Assemblée au carré

AG des AG

C. est impliqué depuis le tout début du mouvement des Gilets Jaunes à Commercy, il a notamment participé à l’organisation de la première Assemblée des Assemblées (une Assemblée de coordination des Assemblées locales) et est revenu fort enthousiaste de la seconde, à St Nazaire. Dans cet entretien, il nous livre ici quelques réflexions.
Quelle est la genèse de l’Appel de Commercy(un appel à organiser des Assemblées locales populaires dans toutes les villes de France)?
Commercy est une toute petite ville (6000 habitants). Le 17 novembre, il n’y avait donc que 5 ou 6 points de blocage qui ont suffi à paralyser la cité. Tout naturellement est venue l’idée de se rassembler sur un seul rond point dès le soir même afin de décider de la poursuite ou non du blocage.
Dès lors, une AG a eu lieu chaque soir avec au moins une centaine de personnes présentes. Ces AG étaient animées par une ou deux personnes armées d’un mégaphone. Et le quatrième soir, le mégaphone est tombé en panne. Du coup on s’est mis en rond pour mieux s’entendre et la parole a été distribuée à égalité. De fait, elle s’est libérée. L’Assemblée était née. Il y en eu une chaque soir jusqu’en janvier ! Avec respect absolu de la démocratie, et des porte-paroles révocables et s’interdisant de donner leur propre opinion.

*DONNÉES*
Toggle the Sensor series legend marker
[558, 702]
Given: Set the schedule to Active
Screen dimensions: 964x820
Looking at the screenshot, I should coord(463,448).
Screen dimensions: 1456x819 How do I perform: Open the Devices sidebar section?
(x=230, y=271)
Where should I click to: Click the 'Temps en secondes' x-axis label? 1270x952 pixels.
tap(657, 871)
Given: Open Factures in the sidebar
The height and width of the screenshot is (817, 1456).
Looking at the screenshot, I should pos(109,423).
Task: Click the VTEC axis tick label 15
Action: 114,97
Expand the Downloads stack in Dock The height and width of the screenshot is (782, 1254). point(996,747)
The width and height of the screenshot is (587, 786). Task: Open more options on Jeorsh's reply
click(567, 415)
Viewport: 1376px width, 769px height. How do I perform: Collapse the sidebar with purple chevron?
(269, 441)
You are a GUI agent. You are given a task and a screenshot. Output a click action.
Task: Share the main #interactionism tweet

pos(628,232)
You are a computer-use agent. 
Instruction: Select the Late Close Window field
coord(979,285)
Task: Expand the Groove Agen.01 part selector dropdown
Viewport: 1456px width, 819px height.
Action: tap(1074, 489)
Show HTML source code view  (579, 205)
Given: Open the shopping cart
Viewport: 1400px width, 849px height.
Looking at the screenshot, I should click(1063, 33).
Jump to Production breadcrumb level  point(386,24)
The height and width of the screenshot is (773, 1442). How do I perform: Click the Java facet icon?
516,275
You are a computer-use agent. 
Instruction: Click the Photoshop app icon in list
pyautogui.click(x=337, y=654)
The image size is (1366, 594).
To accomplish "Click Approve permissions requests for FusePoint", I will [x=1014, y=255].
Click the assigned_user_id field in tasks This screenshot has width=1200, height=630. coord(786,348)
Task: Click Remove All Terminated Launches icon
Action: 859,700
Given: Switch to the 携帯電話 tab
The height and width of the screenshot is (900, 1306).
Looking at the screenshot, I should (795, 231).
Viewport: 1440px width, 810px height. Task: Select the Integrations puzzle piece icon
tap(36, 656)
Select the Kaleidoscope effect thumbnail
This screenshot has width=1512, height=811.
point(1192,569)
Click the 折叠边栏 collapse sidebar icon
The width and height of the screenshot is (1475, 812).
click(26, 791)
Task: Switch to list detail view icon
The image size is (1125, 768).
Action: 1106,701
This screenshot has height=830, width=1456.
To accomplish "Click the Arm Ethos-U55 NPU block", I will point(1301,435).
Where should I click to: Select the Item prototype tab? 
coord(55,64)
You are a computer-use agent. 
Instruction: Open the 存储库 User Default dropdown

*DÉFIS*
1. Quels noms de lieux l'entretien sur les assemblées de Commercy mentionne-t-il ?
2. Recopiez l'entretien de « C. est impliqué » à « villes de France)? ».
Les données ne servent pas ici.

*RÉPONSES DE L'EXERCICE*
1. Commercy, St Nazaire, France

2.
C. est impliqué depuis le tout début du mouvement des Gilets Jaunes à Commercy, il a notamment participé à l’organisation de la première Assemblée des Assemblées (une Assemblée de coordination des Assemblées locales) et est revenu fort enthousiaste de la seconde, à St Nazaire. Dans cet entretien, il nous livre ici quelques réflexions.
Quelle est la genèse de l’Appel de Commercy(un appel à organiser des Assemblées locales populaires dans toutes les villes de France)?